[Required work] Within the records below is a range that opens at the line with "[Compartir en FACEBOOK] (220, 299)" and closes at the line with "Negocios (38, 1940)". Return that range word for word, both ends included, and only that range.

Records for processing START

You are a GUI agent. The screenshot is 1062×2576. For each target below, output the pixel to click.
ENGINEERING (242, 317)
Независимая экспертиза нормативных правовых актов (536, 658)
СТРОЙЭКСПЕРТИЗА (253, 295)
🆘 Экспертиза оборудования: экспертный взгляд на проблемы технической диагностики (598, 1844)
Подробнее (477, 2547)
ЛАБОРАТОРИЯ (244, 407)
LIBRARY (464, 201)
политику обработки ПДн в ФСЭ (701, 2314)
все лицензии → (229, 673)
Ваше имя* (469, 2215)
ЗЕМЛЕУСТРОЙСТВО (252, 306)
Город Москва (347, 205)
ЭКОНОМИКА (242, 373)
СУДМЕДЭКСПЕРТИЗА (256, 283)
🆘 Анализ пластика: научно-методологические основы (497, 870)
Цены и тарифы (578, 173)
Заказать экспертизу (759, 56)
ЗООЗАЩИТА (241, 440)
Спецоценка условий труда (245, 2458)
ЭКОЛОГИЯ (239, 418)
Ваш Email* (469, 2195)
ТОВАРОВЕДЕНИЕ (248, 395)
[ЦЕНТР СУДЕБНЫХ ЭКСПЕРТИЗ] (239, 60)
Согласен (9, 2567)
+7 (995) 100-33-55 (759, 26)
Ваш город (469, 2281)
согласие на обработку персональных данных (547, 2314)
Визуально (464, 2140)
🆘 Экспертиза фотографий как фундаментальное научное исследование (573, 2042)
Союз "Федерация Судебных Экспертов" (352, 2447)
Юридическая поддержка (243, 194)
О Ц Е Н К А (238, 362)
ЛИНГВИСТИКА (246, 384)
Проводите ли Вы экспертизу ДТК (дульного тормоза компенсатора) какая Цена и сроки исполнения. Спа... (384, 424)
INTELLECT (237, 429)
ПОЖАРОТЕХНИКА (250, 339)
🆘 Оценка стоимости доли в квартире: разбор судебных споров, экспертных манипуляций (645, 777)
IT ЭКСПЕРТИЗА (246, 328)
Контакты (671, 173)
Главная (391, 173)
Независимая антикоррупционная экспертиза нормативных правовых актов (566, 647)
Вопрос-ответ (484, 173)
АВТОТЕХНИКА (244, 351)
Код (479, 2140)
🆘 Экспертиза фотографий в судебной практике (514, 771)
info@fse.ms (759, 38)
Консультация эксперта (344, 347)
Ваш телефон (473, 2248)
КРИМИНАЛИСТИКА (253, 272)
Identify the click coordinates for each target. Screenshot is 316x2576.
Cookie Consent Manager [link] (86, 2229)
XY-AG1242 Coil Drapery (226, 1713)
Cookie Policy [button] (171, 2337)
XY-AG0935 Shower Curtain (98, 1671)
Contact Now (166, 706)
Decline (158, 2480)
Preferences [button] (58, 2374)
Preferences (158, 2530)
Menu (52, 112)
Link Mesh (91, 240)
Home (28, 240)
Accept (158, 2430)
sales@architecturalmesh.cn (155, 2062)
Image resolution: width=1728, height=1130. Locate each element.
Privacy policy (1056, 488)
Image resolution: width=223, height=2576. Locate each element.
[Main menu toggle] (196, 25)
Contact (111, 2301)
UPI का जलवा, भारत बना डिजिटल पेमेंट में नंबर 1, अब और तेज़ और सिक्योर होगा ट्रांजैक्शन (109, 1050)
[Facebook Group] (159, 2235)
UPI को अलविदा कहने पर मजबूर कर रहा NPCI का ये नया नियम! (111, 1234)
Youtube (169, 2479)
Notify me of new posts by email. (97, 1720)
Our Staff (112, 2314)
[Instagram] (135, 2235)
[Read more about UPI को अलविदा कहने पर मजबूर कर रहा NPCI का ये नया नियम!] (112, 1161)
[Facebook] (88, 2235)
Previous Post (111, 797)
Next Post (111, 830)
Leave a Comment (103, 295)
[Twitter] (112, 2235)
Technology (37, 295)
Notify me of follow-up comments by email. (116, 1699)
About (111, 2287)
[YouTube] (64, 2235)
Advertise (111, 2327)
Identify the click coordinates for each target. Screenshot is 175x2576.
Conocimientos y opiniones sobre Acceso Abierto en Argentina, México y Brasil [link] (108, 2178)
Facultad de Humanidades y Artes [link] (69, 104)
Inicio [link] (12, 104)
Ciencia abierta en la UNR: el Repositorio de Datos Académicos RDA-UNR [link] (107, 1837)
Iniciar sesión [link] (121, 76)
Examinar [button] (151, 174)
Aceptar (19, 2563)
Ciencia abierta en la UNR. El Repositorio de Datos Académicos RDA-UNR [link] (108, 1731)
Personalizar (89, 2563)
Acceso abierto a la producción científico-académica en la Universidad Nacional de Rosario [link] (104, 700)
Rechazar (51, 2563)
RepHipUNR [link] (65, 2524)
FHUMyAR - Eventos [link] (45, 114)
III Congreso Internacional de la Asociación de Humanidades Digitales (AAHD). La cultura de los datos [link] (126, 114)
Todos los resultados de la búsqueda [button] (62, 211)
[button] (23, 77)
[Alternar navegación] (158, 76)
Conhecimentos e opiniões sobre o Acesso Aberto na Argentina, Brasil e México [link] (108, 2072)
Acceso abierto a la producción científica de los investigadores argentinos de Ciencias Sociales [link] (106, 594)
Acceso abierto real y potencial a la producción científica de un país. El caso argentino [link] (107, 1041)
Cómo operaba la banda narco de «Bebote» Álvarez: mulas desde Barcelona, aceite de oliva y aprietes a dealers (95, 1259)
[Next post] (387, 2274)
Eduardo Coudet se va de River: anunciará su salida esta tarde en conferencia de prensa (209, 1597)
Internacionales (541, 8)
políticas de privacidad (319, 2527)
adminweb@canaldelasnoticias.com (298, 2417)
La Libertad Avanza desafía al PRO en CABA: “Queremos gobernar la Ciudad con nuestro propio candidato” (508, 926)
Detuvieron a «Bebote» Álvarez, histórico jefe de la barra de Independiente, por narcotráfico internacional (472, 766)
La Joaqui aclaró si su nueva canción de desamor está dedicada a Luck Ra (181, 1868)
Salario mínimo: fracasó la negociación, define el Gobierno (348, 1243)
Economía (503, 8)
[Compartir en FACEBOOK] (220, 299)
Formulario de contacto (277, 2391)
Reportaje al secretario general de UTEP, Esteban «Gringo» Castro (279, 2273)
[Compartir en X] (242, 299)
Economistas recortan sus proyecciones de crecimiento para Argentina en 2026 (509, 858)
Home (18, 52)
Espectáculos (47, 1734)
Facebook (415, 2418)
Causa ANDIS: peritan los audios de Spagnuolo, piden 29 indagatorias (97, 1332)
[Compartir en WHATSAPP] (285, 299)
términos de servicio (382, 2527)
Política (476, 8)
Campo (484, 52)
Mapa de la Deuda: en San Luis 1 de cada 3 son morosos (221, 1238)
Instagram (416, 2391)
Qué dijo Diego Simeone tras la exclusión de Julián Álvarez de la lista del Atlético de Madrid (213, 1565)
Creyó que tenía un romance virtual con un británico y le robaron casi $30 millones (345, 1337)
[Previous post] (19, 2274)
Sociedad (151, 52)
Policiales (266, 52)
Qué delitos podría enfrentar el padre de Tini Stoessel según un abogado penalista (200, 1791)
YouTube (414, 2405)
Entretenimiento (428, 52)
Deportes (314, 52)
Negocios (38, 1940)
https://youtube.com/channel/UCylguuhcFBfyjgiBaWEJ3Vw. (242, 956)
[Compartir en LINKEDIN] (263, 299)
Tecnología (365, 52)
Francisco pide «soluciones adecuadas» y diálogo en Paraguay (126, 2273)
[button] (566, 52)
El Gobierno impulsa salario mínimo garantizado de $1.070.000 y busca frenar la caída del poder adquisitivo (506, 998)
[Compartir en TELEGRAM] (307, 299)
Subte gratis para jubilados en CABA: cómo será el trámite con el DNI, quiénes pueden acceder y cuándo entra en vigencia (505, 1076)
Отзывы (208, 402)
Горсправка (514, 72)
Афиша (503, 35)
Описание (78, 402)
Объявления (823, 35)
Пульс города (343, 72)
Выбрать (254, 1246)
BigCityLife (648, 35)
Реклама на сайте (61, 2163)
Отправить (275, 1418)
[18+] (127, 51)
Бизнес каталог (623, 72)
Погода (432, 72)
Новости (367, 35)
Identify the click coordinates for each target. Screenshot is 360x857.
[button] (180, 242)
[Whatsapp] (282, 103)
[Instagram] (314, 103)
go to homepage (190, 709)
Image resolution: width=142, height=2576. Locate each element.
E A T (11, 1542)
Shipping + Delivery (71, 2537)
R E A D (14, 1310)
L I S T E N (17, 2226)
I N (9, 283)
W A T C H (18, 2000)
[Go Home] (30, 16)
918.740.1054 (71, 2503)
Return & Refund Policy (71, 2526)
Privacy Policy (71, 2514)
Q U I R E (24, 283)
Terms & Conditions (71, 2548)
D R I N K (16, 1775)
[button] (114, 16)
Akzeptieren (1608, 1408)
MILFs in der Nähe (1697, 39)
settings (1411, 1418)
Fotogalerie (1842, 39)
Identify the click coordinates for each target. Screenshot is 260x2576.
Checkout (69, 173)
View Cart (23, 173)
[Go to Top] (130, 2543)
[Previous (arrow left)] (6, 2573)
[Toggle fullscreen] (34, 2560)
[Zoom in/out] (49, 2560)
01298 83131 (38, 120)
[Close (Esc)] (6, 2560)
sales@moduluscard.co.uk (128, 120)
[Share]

Records for processing END

[Output for this exercise]
[Compartir en FACEBOOK] (220, 299)
Formulario de contacto (277, 2391)
Reportaje al secretario general de UTEP, Esteban «Gringo» Castro (279, 2273)
[Compartir en X] (242, 299)
Economistas recortan sus proyecciones de crecimiento para Argentina en 2026 (509, 858)
Home (18, 52)
Espectáculos (47, 1734)
Facebook (415, 2418)
Causa ANDIS: peritan los audios de Spagnuolo, piden 29 indagatorias (97, 1332)
[Compartir en WHATSAPP] (285, 299)
términos de servicio (382, 2527)
Política (476, 8)
Campo (484, 52)
Mapa de la Deuda: en San Luis 1 de cada 3 son morosos (221, 1238)
Instagram (416, 2391)
Qué dijo Diego Simeone tras la exclusión de Julián Álvarez de la lista del Atlético de Madrid (213, 1565)
Creyó que tenía un romance virtual con un británico y le robaron casi $30 millones (345, 1337)
[Previous post] (19, 2274)
Sociedad (151, 52)
Policiales (266, 52)
Qué delitos podría enfrentar el padre de Tini Stoessel según un abogado penalista (200, 1791)
YouTube (414, 2405)
Entretenimiento (428, 52)
Deportes (314, 52)
Negocios (38, 1940)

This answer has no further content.